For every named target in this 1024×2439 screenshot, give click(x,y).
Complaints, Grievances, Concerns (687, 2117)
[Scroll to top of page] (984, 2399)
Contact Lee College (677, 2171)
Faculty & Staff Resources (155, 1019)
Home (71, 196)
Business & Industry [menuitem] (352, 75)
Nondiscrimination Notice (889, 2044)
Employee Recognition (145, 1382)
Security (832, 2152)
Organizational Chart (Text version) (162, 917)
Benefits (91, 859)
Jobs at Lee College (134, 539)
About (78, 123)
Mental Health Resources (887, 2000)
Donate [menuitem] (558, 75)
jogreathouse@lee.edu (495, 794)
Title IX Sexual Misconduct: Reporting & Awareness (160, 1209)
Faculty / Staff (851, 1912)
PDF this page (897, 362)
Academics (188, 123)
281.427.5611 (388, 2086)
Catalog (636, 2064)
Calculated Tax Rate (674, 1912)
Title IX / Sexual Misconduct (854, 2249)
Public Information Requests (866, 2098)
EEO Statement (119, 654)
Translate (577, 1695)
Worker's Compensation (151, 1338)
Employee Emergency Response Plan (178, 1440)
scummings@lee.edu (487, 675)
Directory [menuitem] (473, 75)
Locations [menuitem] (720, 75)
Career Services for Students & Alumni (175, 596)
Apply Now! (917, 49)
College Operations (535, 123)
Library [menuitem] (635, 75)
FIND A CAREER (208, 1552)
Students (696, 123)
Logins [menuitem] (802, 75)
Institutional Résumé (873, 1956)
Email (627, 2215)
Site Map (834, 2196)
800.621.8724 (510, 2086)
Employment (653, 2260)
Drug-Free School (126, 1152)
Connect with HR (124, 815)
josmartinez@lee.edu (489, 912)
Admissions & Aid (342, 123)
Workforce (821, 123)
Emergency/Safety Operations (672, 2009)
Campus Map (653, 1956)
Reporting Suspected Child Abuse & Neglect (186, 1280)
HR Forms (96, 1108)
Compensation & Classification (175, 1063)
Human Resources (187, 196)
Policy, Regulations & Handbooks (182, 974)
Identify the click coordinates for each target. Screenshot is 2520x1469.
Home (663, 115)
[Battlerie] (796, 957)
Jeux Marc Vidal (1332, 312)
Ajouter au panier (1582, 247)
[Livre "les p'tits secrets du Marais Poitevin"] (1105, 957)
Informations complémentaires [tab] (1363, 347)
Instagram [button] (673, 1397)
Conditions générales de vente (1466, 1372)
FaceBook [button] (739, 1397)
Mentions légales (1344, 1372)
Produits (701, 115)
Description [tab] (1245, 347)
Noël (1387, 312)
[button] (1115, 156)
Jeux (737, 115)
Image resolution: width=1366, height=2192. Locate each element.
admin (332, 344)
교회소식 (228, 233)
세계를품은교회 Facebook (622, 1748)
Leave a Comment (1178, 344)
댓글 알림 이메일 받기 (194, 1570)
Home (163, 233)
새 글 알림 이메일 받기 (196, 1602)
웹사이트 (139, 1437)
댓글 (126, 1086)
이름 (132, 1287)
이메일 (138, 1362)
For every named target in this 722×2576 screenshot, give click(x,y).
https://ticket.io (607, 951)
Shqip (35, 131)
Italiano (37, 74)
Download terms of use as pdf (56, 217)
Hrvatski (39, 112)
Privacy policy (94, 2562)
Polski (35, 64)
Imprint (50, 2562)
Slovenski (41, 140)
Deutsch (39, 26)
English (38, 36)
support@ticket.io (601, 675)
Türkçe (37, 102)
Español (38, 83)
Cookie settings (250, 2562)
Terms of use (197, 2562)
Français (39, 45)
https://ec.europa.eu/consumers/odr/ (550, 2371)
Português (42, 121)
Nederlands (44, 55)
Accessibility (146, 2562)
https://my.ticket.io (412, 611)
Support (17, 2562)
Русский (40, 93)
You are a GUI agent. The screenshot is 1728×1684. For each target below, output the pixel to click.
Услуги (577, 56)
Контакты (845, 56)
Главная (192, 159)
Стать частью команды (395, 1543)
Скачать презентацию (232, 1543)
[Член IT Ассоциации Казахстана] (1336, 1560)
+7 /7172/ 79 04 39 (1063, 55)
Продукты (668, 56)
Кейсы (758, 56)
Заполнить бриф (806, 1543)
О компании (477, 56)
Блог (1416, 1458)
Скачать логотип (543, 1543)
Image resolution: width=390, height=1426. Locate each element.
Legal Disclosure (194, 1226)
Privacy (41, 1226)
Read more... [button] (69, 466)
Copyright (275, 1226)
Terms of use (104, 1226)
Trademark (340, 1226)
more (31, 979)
______
▸ Work request:
Please give an exact restatement of only the lines from the beginning of the material above to the line with "Security (832, 2152)", inclusive.

▸ Task response:
For every named target in this 1024×2439 screenshot, give click(x,y).
Complaints, Grievances, Concerns (687, 2117)
[Scroll to top of page] (984, 2399)
Contact Lee College (677, 2171)
Faculty & Staff Resources (155, 1019)
Home (71, 196)
Business & Industry [menuitem] (352, 75)
Nondiscrimination Notice (889, 2044)
Employee Recognition (145, 1382)
Security (832, 2152)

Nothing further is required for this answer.